Directions for this task>
Arrange every line of the items below as a Markdown table with the columns "Row" and "Line", numbering the rows and omitting blank lines. Leave the pictures out of the table.

____________

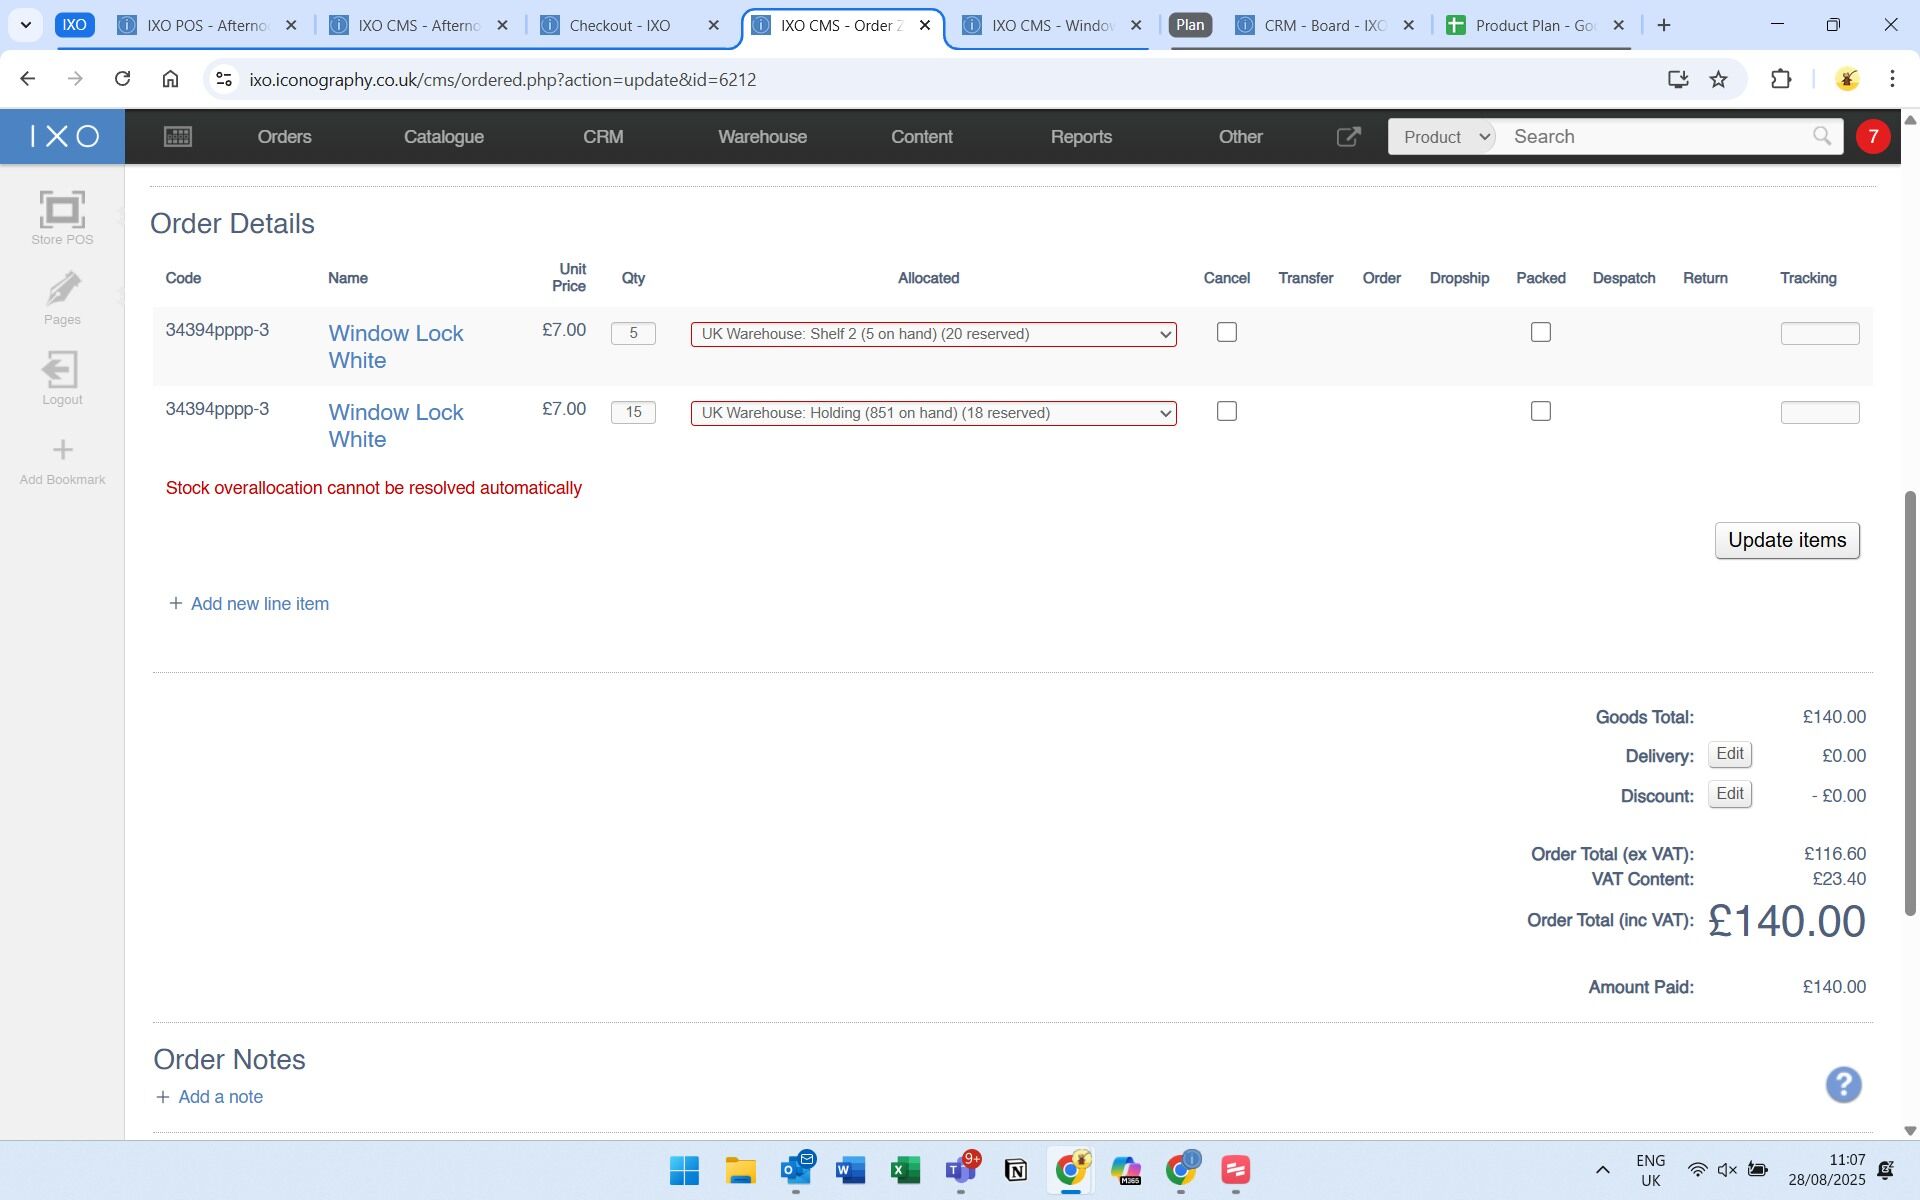Click the search magnifier icon

click(1821, 136)
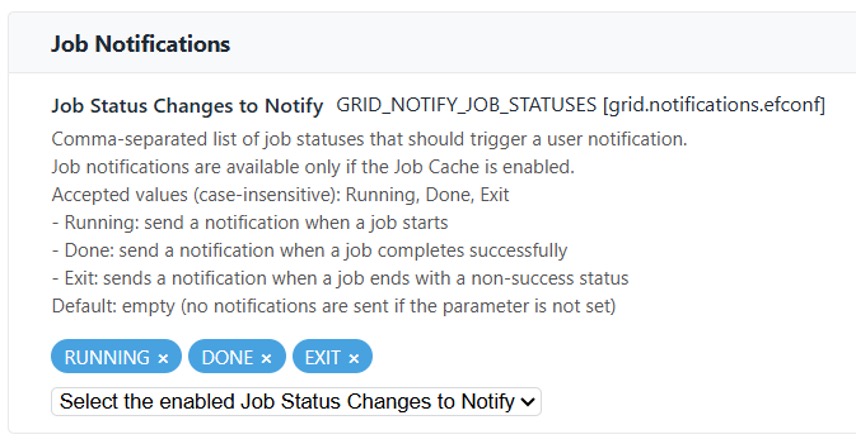Click the Job Cache availability note

coord(312,166)
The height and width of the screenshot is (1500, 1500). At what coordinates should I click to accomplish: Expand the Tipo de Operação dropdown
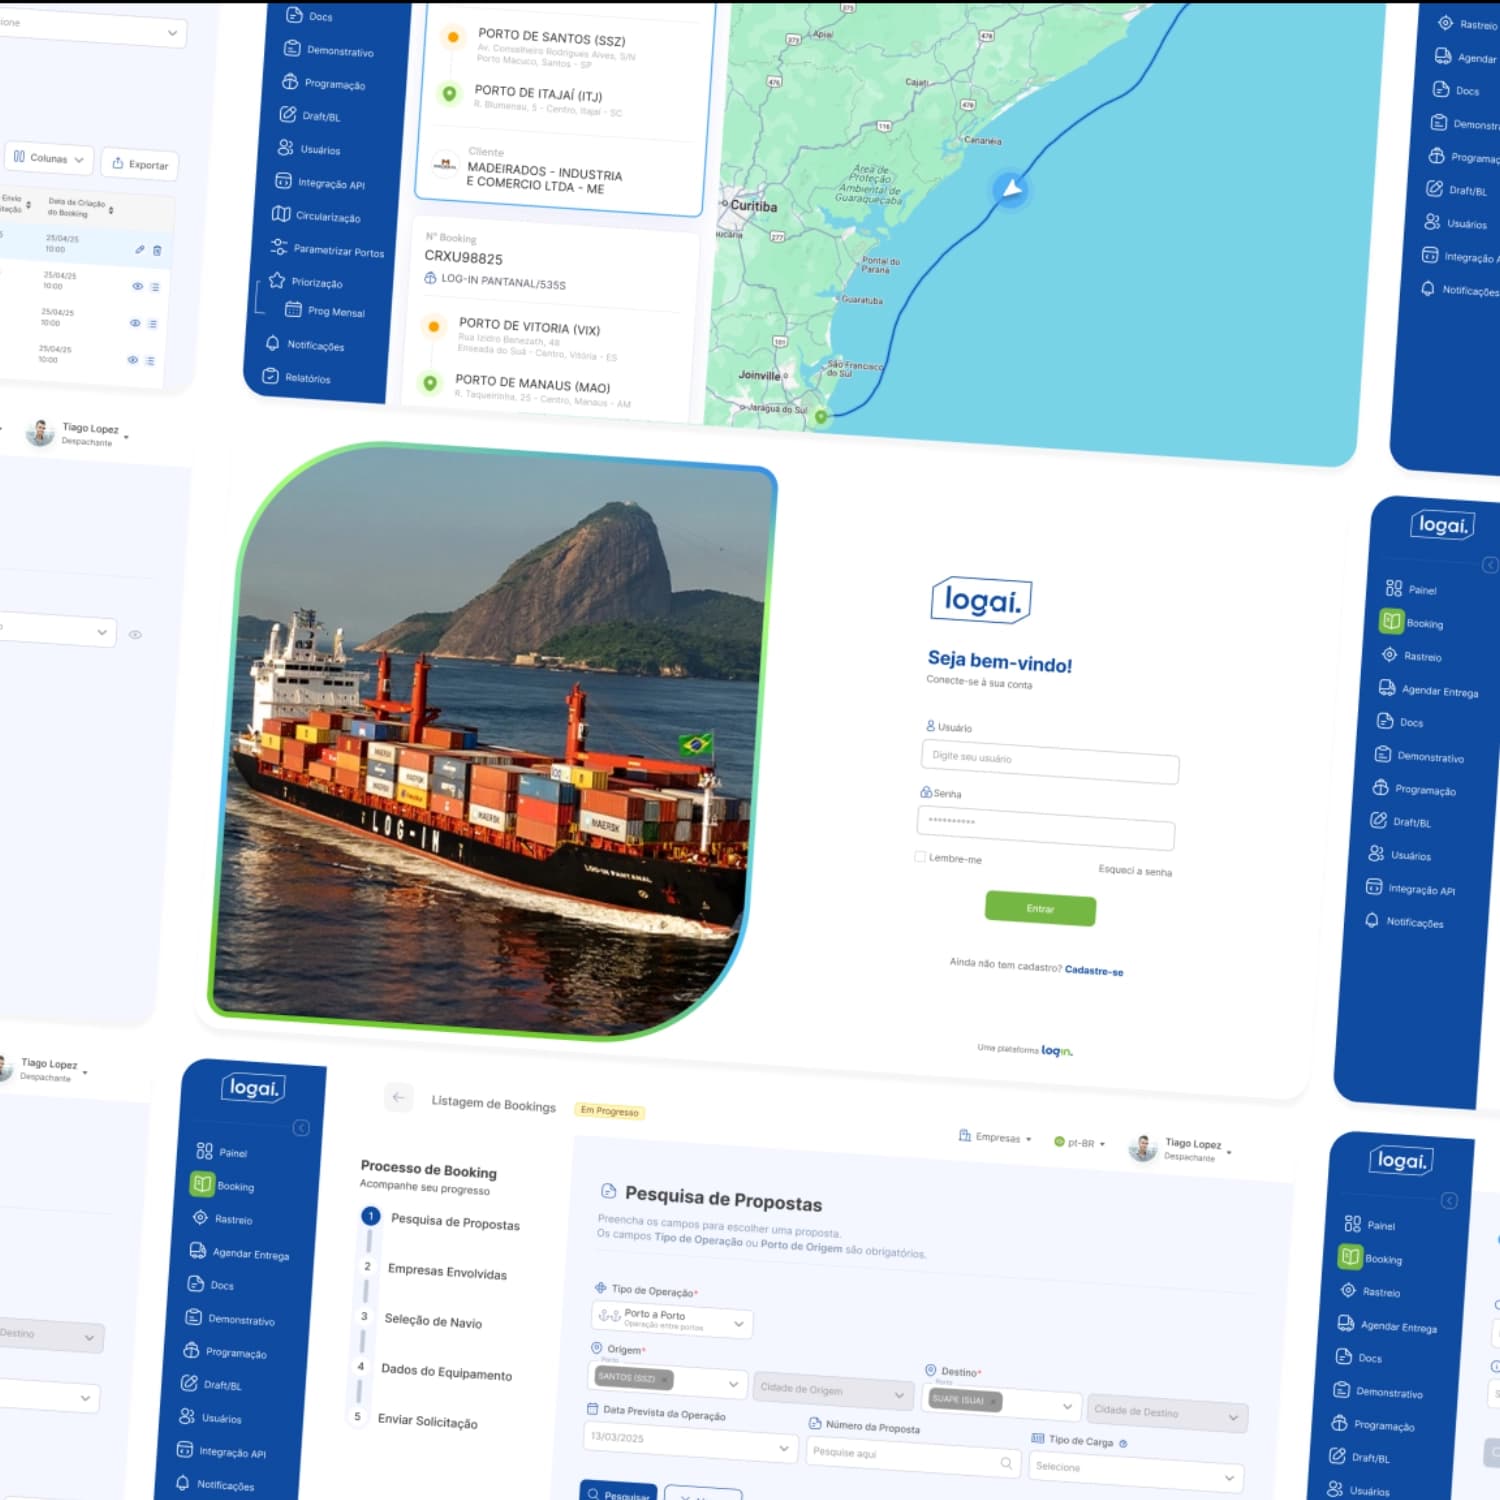click(x=738, y=1323)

____________

Output of the task>
| Row | Line |
|---|---|
| 1 | Click the search magnifier icon |
| 2 | click(1821, 136) |
| 3 | Click the Job Cache availability note |
| 4 | coord(312,166) |
| 5 | The height and width of the screenshot is (1500, 1500). At what coordinates should I click to accomplish: Expand the Tipo de Operação dropdown |
| 6 | click(x=738, y=1323) |